Submitted to: Veterinary Pathology
Publication Type: Peer Reviewed Journal
Publication Acceptance Date: 3/3/2020
Publication Date: 5/14/2020
Citation: Carvallo, F.R., Uzal, F.A., Moore, J.D., Jackson, K., Nyaoke, A.C., Naples, L., Davis-Powell, J., Stadler, C.K., Boren, B.A., Cunha, C.W., Li, H., Pesavento, P.A. 2020. Ibex-associated malignant catarrhal fever in duikers (Cephalophus spp). Veterinary Pathology. 57:4(577-581). https://doi.org/10.1177/0300985820918313.
DOI: https://doi.org/10.1177/0300985820918313

Interpretive Summary: Malignant catarrhal fever (MCF) in zoos and private collections occurs in various combination of reservoirs and susceptible species. To better control the disease in these settings, it is critical that cases are properly diagnosed and the source of virus identified. Here we describe for the first time an outbreak of ibex-associated MCF in duikers housed in a single zoological collection. Presumptive diagnosis was based on epidemiological, clinical and pathological manifestations and specific molecular techniques (PCR and in situ hybridization) were used to confirming the final diagnosis of ibex-associated MCF in this group of duikers. Identical viral sequences were also detected in blood and tissues of seven ibexes (Capra ibex) housed in a separate enclosure 35 meters away, confirming the source of the virus that infected the duikers. Besides adding duikers to the list of species susceptible to ibex-associated MCF, this report describes in details the disease pathology and serves as a reference for prevention of future cases.

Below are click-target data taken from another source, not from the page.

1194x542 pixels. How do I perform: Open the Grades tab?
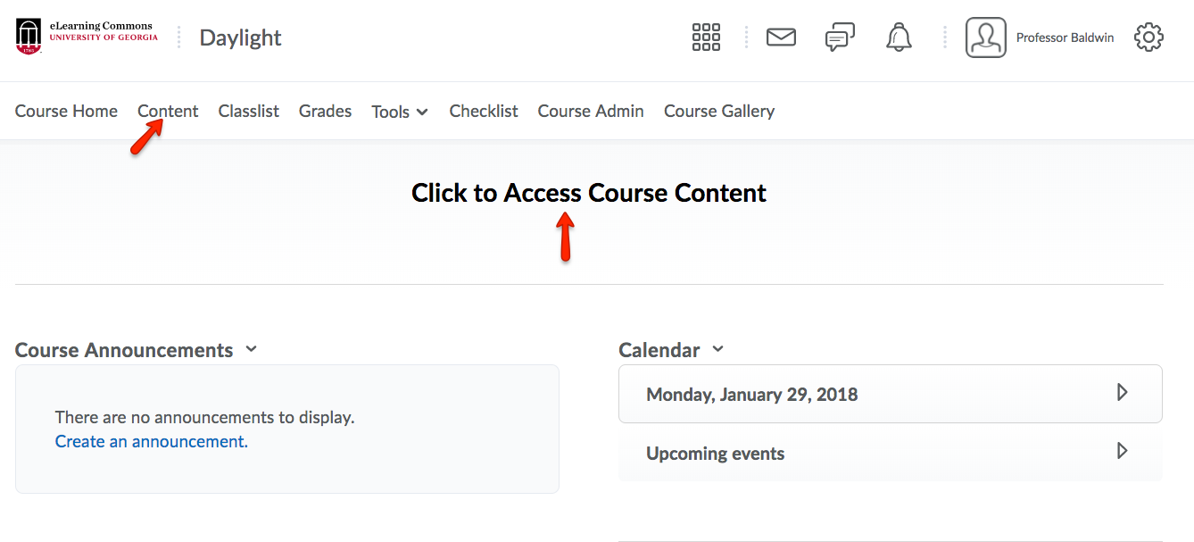coord(325,111)
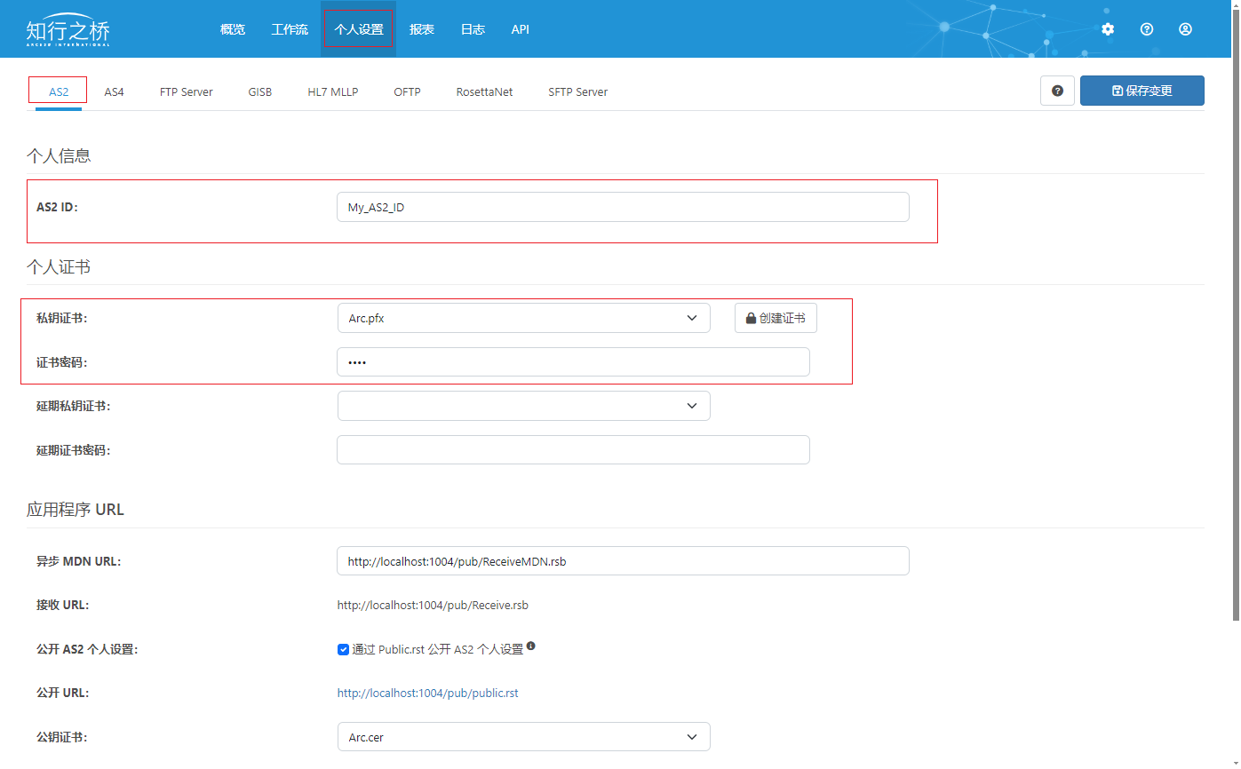Viewport: 1241px width, 769px height.
Task: Click the help icon beside 保存变更
Action: click(x=1057, y=91)
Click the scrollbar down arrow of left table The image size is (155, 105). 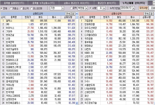tap(77, 103)
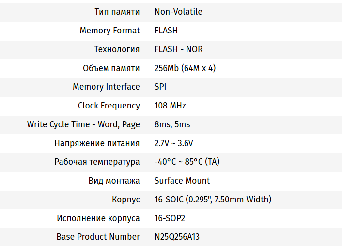342x246 pixels.
Task: Click the '8ms, 5ms' value
Action: (x=172, y=124)
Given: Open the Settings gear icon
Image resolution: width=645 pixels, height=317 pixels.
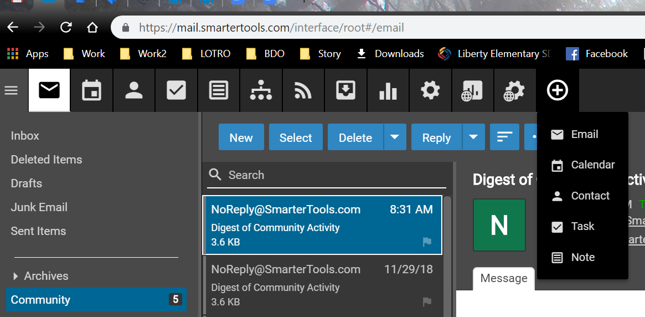Looking at the screenshot, I should click(x=430, y=90).
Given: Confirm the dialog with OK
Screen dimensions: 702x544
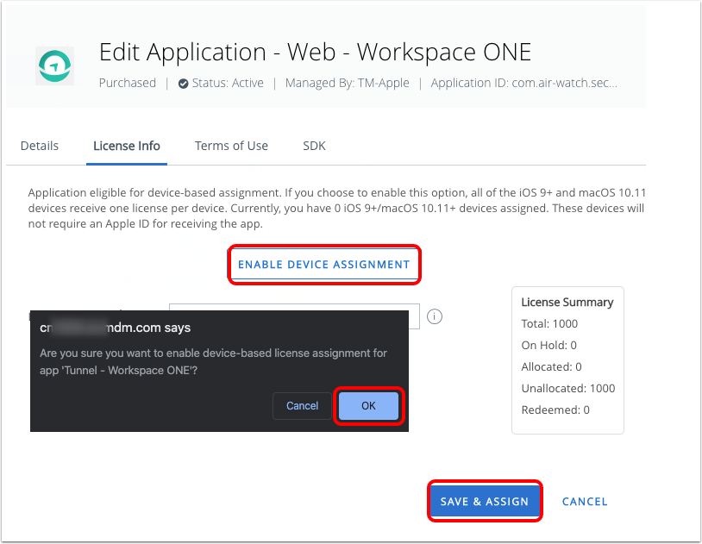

Technical Abstract: Eight duikers, representing three different species co-housed in a single zoological collection, died in a 10-month period. Black, red-flanked and yellow-backed duikers were affected, appearing clinically with a combination of anorexia, diarrhea, ataxia, tremors, and/or stupor, followed by death within 72 hours of onset of clinical signs. Consistent gross findings were generalized lymphoadenomegaly, peritoneal and pleural effusion, and pulmonary ecchymoses. Dense infiltration of lymphocytes and arteritis affected numerous tissues in most animals. Ibex-associated malignant catarrhal fever (MCF) viral DNA was detected in all cases by PCR and in situ hybridization. Identical ibex-associated MCFV sequence was detected in spleen of ibex (Capra ibex) housed in a separate enclosure 35 meters away.